RenovoRx, Inc.(NASDAQ: RNXT) shares were in the green Wednesday. The life sciences company developing innovative targeted oncology therapies and commercializing RenovoCath, a novel, FDA-cleared drug-delivery device, today announced that it is increasing production of its FDA-cleared RenovoCath catheter-based device in order to meet increased demand for the targeted delivery of diagnostic and/or therapeutic agents from oncologists and interventional radiologists. The principal manufacturer of RenovoCath devices is Medical Murray Inc., based in the U.S. in North Barrington, IL.
“As we anticipated, we are seeing growing demand for our proprietary RenovoCath device,” said CEO Shaun Bagai, “We expect first-quarter 2025 revenue from RenovoCath to reach the low six-figure range, with continued sequential growth quarter-over-quarter throughout the remainder of the year.
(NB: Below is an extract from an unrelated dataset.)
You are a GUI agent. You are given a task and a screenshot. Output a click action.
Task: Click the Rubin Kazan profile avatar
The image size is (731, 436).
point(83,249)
“We estimate that our initial total addressable market for RenovoCath is approximately $400 million in peak annual U.S. sales. We further believe we can capture this market over time with a very small sales force and/or distribution partners, which will keep our operating expenses low and put us on a path to cash flow positive operations. We are proud to manufacture RenovoCath in the U.S. and will continue to increase production in line with demand over time.”
Separately, RenovoRx announced that during its most recent open trading window, members of the management team and Board of Directors purchased an aggregate of 143,145 shares of RenovoRx stock in multiple open market purchases of at an average price of $0.8346, signaling their confidence in RenovoRx’s business plan and future.
RNXT shares captured 9.5 cents, or 10.6%, to $1.00.